Quede bien claro que nada tengo en contra de estos animales. Lo que no quita para denunciar el lamentable estado que ofrecen determinadas calles plagadas de excrementos por la conducta incívica y deplorable de sus amos. El caso de las aceras de la Marina. Todo un emblemático y bello paseo orgullo de la ciudad al que los esfuerzos de los responsables de la limpieza no logran liberar de las deposiciones que, impunemente, dejan en el suelo, en un acto de incomprensible irresponsabilidad, determinados dueños.

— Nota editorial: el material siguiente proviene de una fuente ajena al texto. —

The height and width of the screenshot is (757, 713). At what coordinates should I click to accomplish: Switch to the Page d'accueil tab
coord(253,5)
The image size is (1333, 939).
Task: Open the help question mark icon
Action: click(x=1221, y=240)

¿Así, hasta cuando? Es como si no pareciera preocuparle a la autoridad competente un problema que va agravándose con el tiempo ante la ausencia de medidas sancionadoras como viene haciéndose en muchos municipios. Baste asomarse al blog ‘Es cosa de perros’ para comprobar las multas más usuales que, entre los 90 y los 3.000, euros se vienen imponiendo en diversas ciudades al respecto. Algunas hasta el extremo, como el del ayuntamiento de Hernani, de pretender exigir a los dueños aportar el ADN de sus mascotas para identificar sus posibles deposiciones en la vía pública.
No hace falta llegar a tanto. Simplemente como han hecho determinados consistorios colocando durante periodos aleatorios de tiempo a agentes vestidos de paisano, algunos incluso acompañados de sus perros, como si de un ciudadano corriente se tratara. Ni que decir tiene que el asunto funcionó. Porque, de uniforme, la infracción difícilmente se produciría. Es más, ante su presencia ha habido quienes, carentes de bolsas para la recogida de los excrementos, han llegado a retirarlos con la mano como me comentaban dos policías locales.
Que todos los dueños no son iguales está más que claro. Como también las situaciones de apuro por las que han de pasar quienes cumpliendo con las normas cívicas han de sufrir la mirada censuradora o el comentario más o menos entre dientes de algún transeunte desconfiado, ante la parada de la mascota o de su dueño en su paseo callejero.
Perros sí, por supuesto. Pero quien no sepa conducirlos con el civismo y la higiene que ello conlleva que se abstenga a tenerlos. Y el que no, pues eso. A multar tocan. Que ya está bien de cacas y de guarros.